# Exercise instructions
Pictures are to be left out; every line from the one that holds "Legal Notice (292, 1923)" to the end of the data is to be retyped exactly.

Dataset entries
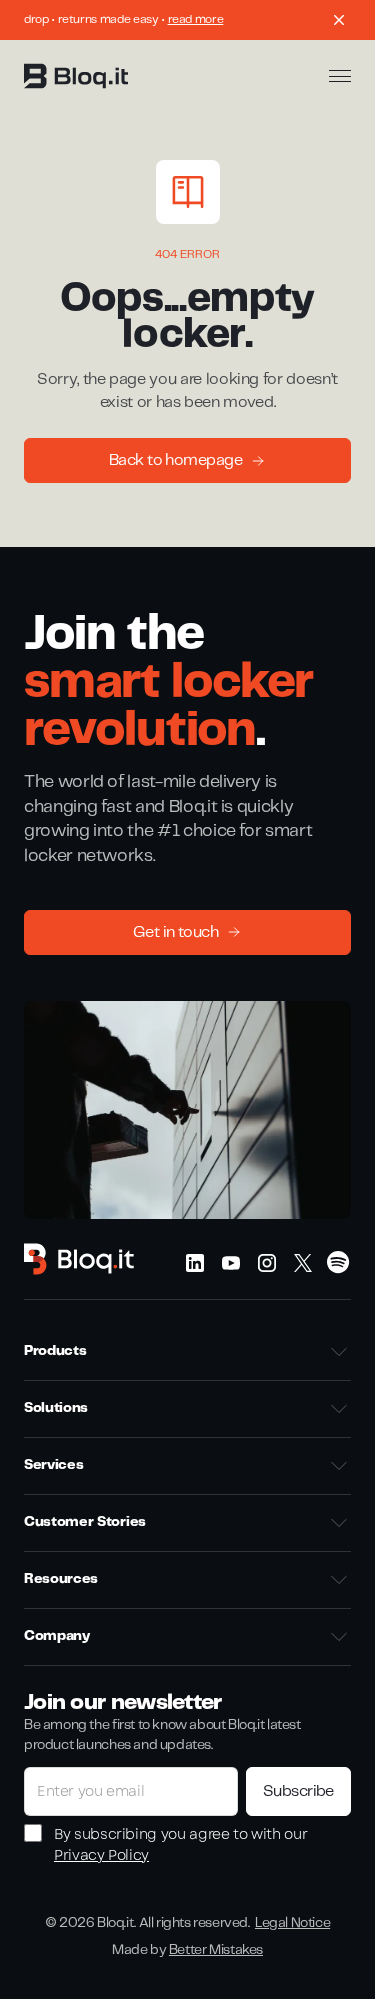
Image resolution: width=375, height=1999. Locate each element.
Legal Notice (292, 1923)
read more (196, 19)
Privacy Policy (101, 1855)
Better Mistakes (216, 1950)
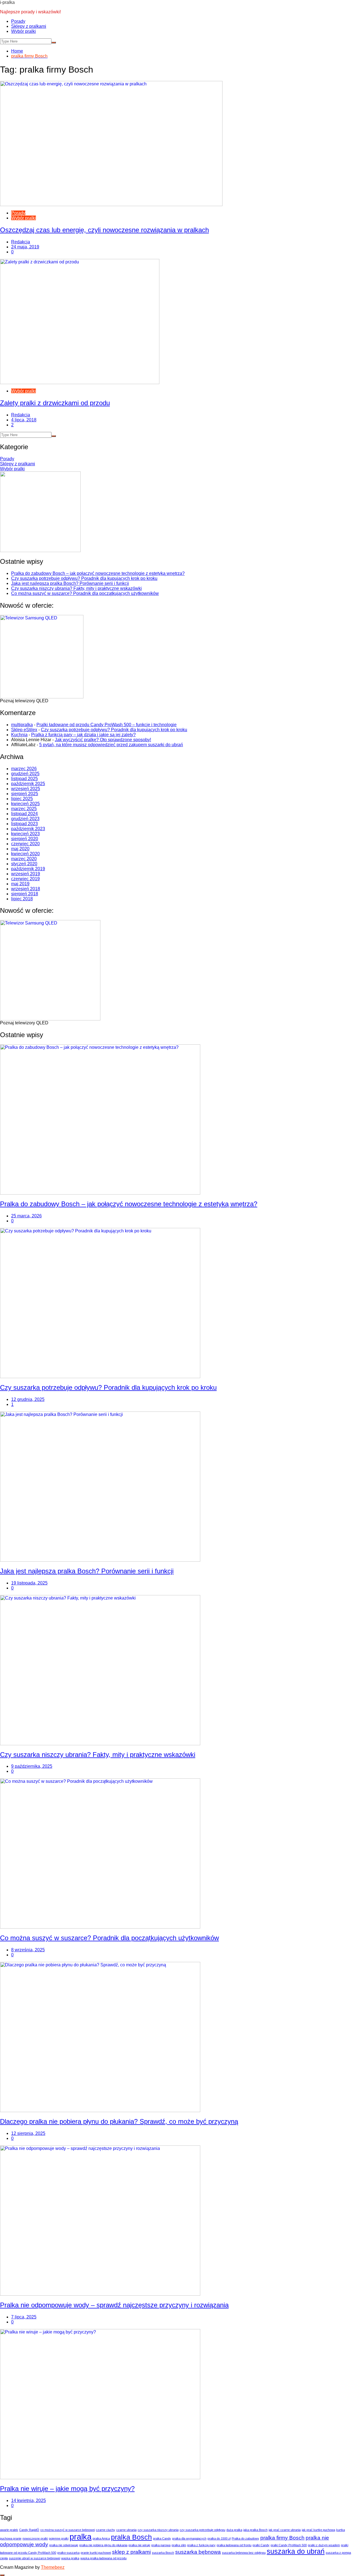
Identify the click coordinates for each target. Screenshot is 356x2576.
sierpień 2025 (24, 793)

# Exercise solution
Legal Notice (292, 1923)
read more (196, 19)
Privacy Policy (101, 1855)
Better Mistakes (216, 1950)
Identify the click coordinates for each target. Screenshot is 356x2576.
sierpień 2025 (24, 793)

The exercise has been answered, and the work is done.